VIOLENZA DONNE, LA CORTE DI STRASBURGO CONDANNA L'ITALIA PER RITARDI IN AZIONI PROTETTIVE DA MINACCE
La Corte europea dei diritti umani ha condannato l'Italia per non aver agito con sufficiente rapidità per proteggere una donna e suo figlio dagli atti di violenza domestica perpetrati dal marito che hanno poi portato all'assassinio del ragazzo e al tentato omicidio della moglie.
La tragedia secondo i giudici della Corte europea dei diritti umani non è imputabile alle leggi in vigore in Italia, ma all'atteggiamento "passivo" adottato in particolare dalle forze dell'ordine ma anche dai magistrati di fronte agli atti di violenza domestica subiti e denunciati dalla donna.
A ricorrere a Strasburgo, nel 2014, è stata Elisaveta Talpis, una cittadina con doppia nazionalità rumena e moldava.
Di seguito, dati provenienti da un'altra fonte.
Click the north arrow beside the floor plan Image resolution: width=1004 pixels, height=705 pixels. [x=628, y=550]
Nel 2011 si era trasferita con il marito moldavo, la figlia diciannovenne e il figlio tredicenne a Remanzacco, in provincia di Udine. "Abbiamo presentato questo ricorso alla Corte di Strasburgo perché nella storia di questa donna ci sono tutti gli elementi di violenza ripetuta, grave e soprattutto sottovalutata e non riconosciuta", spiega l'avvocato Titti Carrano, uno dei due legali autori del ricorso. E i giudici di Strasburgo le danno oggi ragione, anche se la sentenza non è definitiva e per l'Italia è ancora possibile il ricorso.
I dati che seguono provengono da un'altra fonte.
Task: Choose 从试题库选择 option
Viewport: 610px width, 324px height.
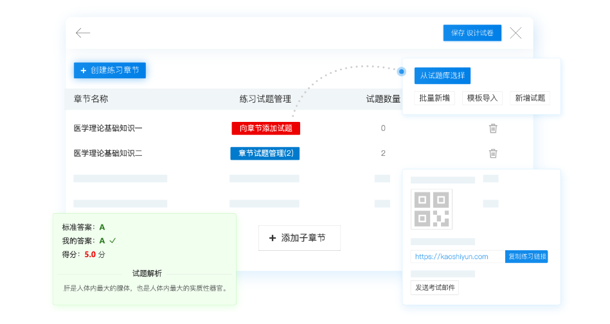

I togati ripercorrono uno per uno tutti gli episodi in cui Elisaveta si è rivolta a carabinieri e polizia per le violenze subite, senza che questi andassero oltre la stesura di rapporti. Descrivono anche la notte del 25 novembre del 2013 in cui il marito, ora in carcere condannato all'ergastolo, ha ucciso il figlio Ion di 19 anni e ferito gravemente la donna. Sottolineando come le forze dell'ordine fossero intervenute due volte prima della tragedia.